Of course it’s tough, but it has to be. And especially if you look at what you are doing it forTeodor Bogdanov

He trained at De Kuilen in Langenboom until late September. “But when the water reached 16 degrees, that was really no longer possible,” he laughs. He knocked on Ezzy’s door and Thijs Driessen gave the Bulgarian free rein to complete his training kilometers. With the help of triathlete coach Onko Drent, he further improved his swimming technique and fitness to be able to last 24 hours.

No one survives ALS

“I can now swim 2 kilometers in 33 to 35 minutes. But it’s better to take it a little easier, in 45 minutes you can easily do that and it’s easier for me to keep up. I’ll try to swim for an hour and a half at a time and then rest for half an hour,” he says about his plan.

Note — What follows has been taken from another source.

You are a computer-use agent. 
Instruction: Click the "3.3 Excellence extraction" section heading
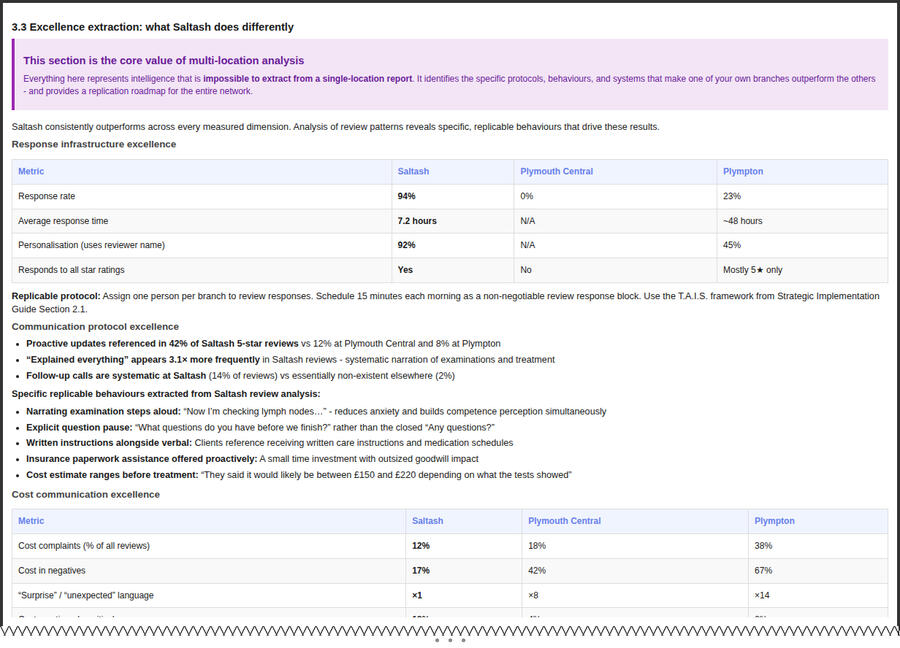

So far he has been in the water for a maximum of eight hours at a time. The big question is how he plans to get through the remaining sixteen hours. “I don’t know that yet either,” he says fearlessly. “But I don’t want to think about the end. I chop the marathon into small pieces. Just swim in the moment: extend the arm, pull through and so on.”

“Is it not too heavy? Of course it’s tough, but it has to be. And especially if you look at what you are doing it for. Look, people can be cured of cancer nowadays, but no one survives ALS.” Tears well up in his eyes.

Proceeds for two families

Bogdanov has set up a site to support his action. The aim is to raise at least 5,000 euros. Money that he deliberately does not transfer to the national organization (‘then I don’t know what happens to it’), but hands it over personally to two families in Haarlem and Schaijk who have been directly confronted with ALS.

The athlete swims in his own lane during his 24 hours. Support is received from, among others, swimmers from Volkel air base, recreationists and other Uden residents who now know who that gentleman is who has been swimming laps for months. Bogdanov hopes for a lot of support and an audience in the stands, his rugby buddies will certainly be there. “That gives me energy, I’m sure.”

And if he really gets into a slump, his eldest daughter might also jump into the water to help daddy. “If I succeed, I will add another 25th hour, then I will immediately have the Bulgarian record.”